To protect your pet, follow these simple steps, and you’ll be back to running in the park in no time:

1. Identify if your pup has been stung

Social media is full of pictures of poor doggos with swollen snouts, but the signs of a bee sting are not always so clear. If you think your pup might have been pricked, there are certain clues you can look for, suggests Dr. Sonja Olson, a senior clinician in emergency medicine for BluePearl Veterinary Partners. “You might see your dog lick or chew at their paw and be very tender about it,” Dr. Olson tells The Dodo. A pained yelp or limp are clear indicators that your pet may be in trouble.

2. Find the pesky spot

In addition to sticking his muzzle in the wrong spot, your pup may have unknowingly stepped, sat or lay down on top of a bee hiding in the grass. To catch the bee sting early, inspect the places where your pup is most likely to be stung, such as the paws, belly, butt and nose.

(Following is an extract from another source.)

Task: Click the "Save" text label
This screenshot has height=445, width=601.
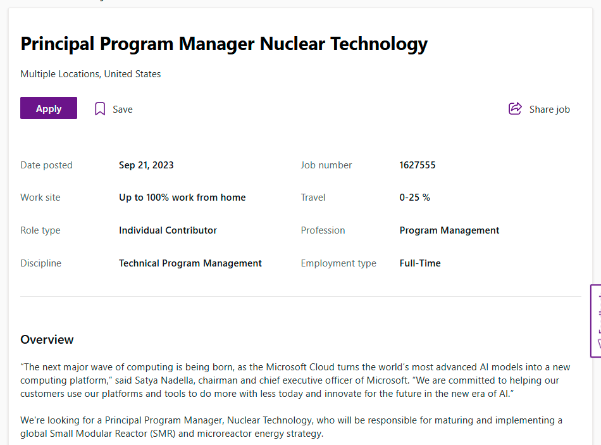Action: click(x=123, y=110)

Olson warns that your pup may not be too keen on letting you inspect the painful spot, but owners should try anyway and “look for a raised or reddish area,” she says.

3. Remove the stinger (if there is one)

If you find a stinger still lodged in your dog’s skin, try to remove it as soon as possible as the stinger can continue to inject venom for several minutes after it has detached from the bee. Scrape the skin with the edge of a credit card or piece of cardboard to lift it out. You can also gently remove it with tweezers, but try not to squeeze the stinger too tightly, as that may empty out whatever is left in the venom sac.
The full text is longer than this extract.